How to write email preview and preheader text

Preview text (some call it the preheader) is so important it can make the difference between someone opening your email or ignoring it – and yet many marketers have no idea what it is.

For those unfamiliar, the preview text appears after the email subject line within the inbox: 

If you send a personal email to someone, this preview text will probably be pulled from your first sentence – which is fine, as that should give the recipient an idea about the email’s content.

If you’re sending a newsletter or marketing email, however, then the odds are the preview text will be filled with something else instead – such as “View this email in your browser” or the alt text of whatever image is at the top.

Although this was never a great look on a desktop, it wasn’t critical as most desktop users also have a reading pane that shows half (or even more) of an email’s message.

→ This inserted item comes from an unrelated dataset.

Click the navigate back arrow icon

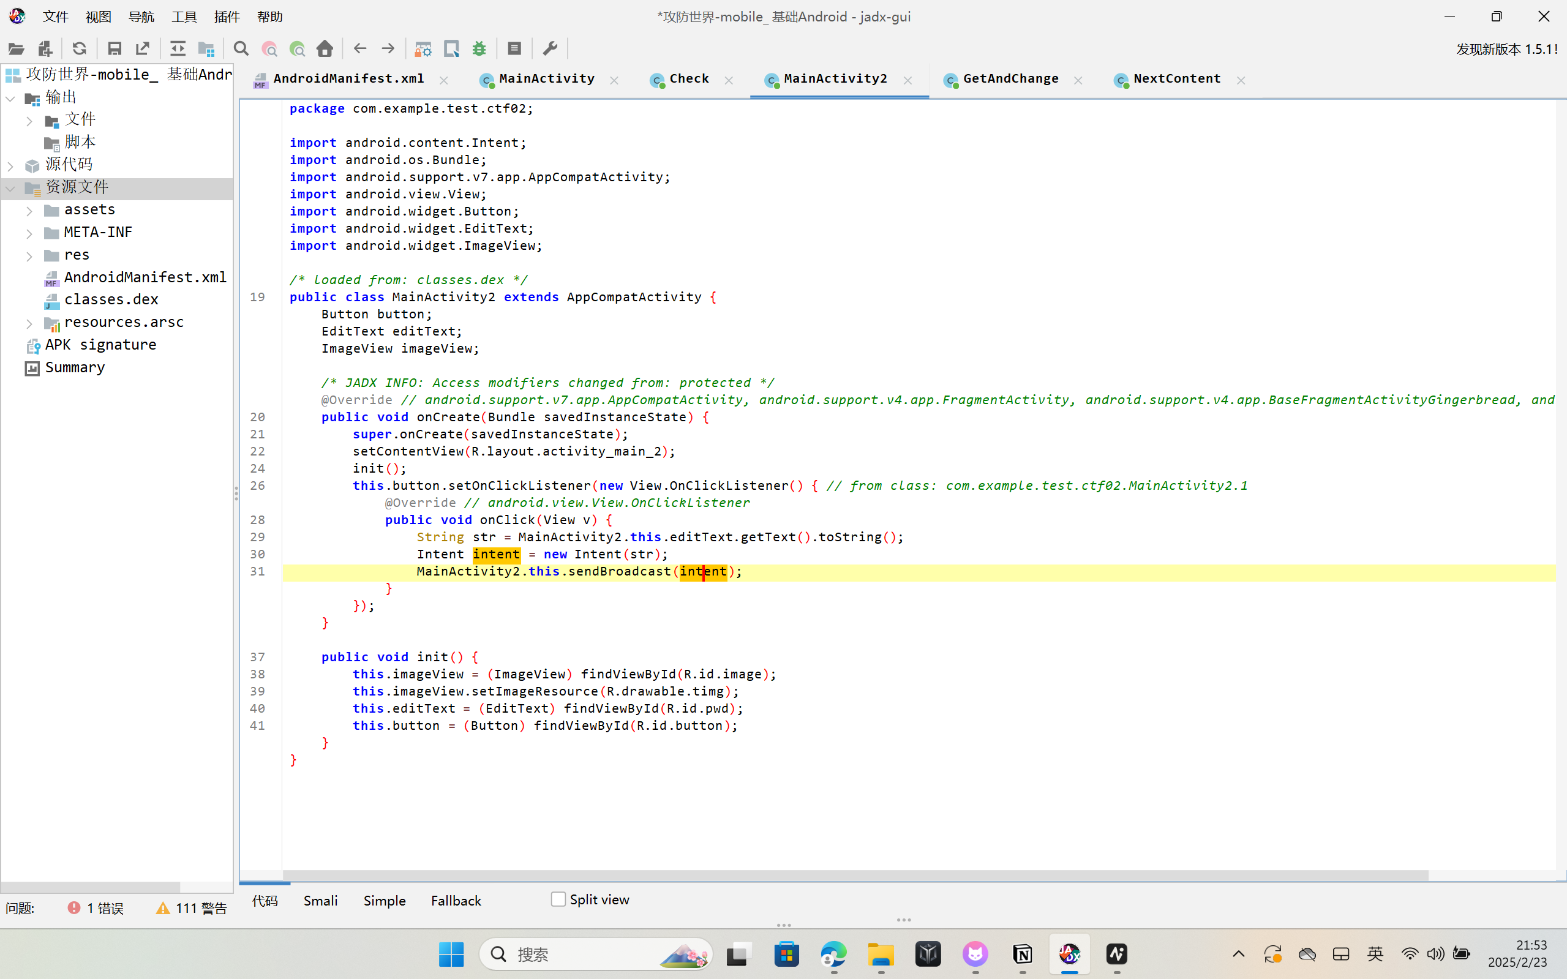[x=360, y=49]
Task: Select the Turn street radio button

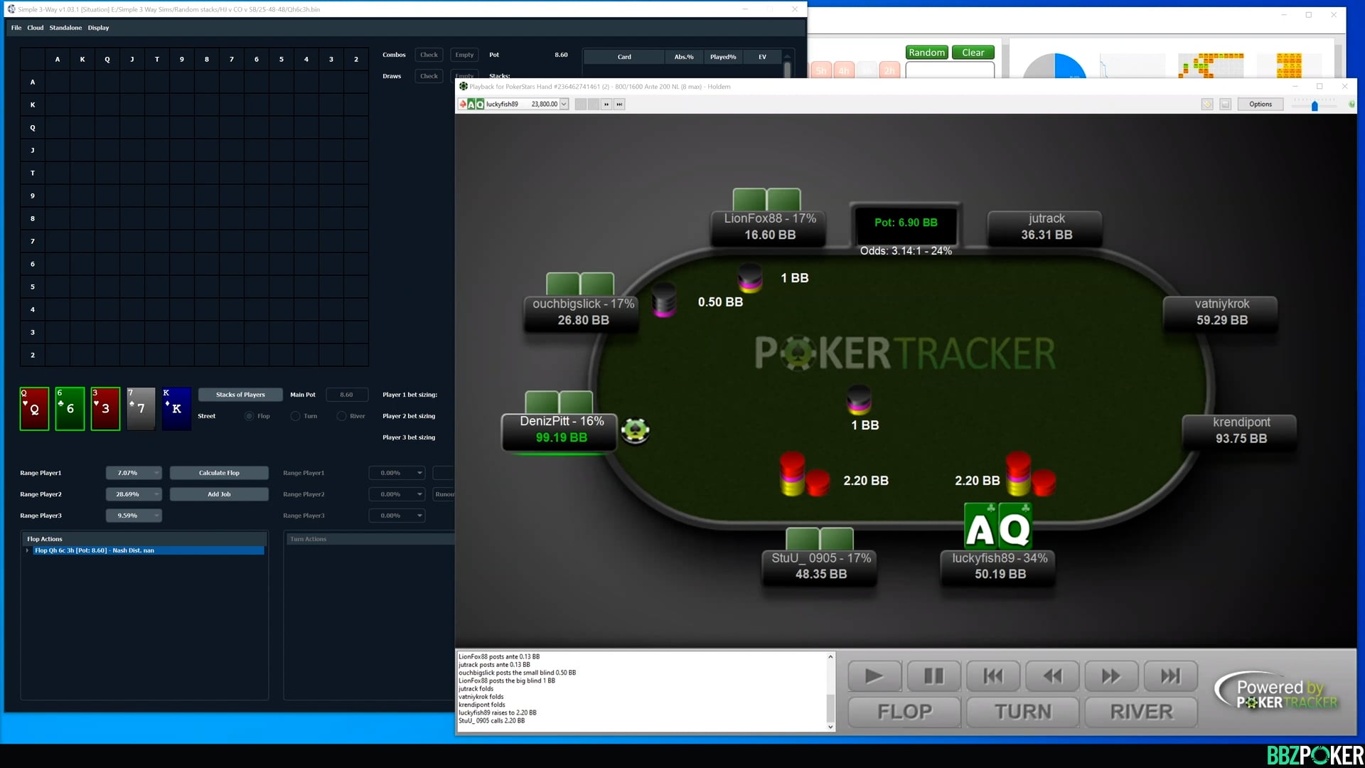Action: click(x=295, y=416)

On a mobile, however, there’s no reading pane at all – and so the subject line and preview text is all readers have to go on.

Many people assume they have no control over preview text – but these days email marketing software (from MailChimp to Marketo) is increasingly making it easy to write your own. MailChimp, for example, has a box on its settings page that allows you to enter it in directly:

Visible preheaders vs invisible preview text

In addition to appearing in the inbox, preview text can also appear at the top of the email when it’s opened. This is called visible preview text and is often recommended for newsletters that have images at the top rather than stories. An example is:

However, if your email starts with text then you’ll probably want to have the preview text invisible, so it only appears in the inbox but not the email itself (which is what I do with my newsletters).

Some people use the term preheader only when referring to visible preview text – others use the term instead of saying preview text, regardless of whether it’s visible or not. Regardless, what matters more than how you refer to it is simply that you write something useful for it.

Keep your preview text short

You need to keep preview text short – preferably only one sentence, or maybe two short sentences – because most email clients only display 35-90 characters of preview text (although Apple Mail displays 140).

To put this in perspective, a short sentence can easily take up 90 characters. Furthermore, what you’ll see on a typical mobile will be shorter than what you see in your desktop inbox.

Email clients that do show more characters will display the preview text followed by what would normally follow – such as “View this email in your browser” or the alt text of your image. This is normal and preferable over writing longer preview text that may look good on a desktop but will be cut in half on a mobile screen.

What should go into my preview text?

When writing a marketing email with a singular purpose or call to action, the preview text should expand upon the subject line to help tell people what’s inside the email. It gives you the space to either add more description or even a different angle.

For example, the email subject line that I wrote for this story is:

How to write email preheader and preview text

and the preview text is:

Email preview/preheader text is crucial for increasing open rates. Find out how to improve it. 

Writing preview text and email subject lines for newsletters

Writing email subject lines and preview text is tough for newsletters, as they often contain so many stories and yet you only have a limited amount of space to promote them.

Some people try to mention several stories within their email subject line – but cramming in as many topics as you can on a single subject line is hardly eye catching.

That’s why it can be good to only promote one story in the email subject line – and to then use the preview/preheader text to mention one or two other stories, which is what the New Yorker does:

However, it depends on your mix of stories and what you truly want to promote – and what the reader will find interesting.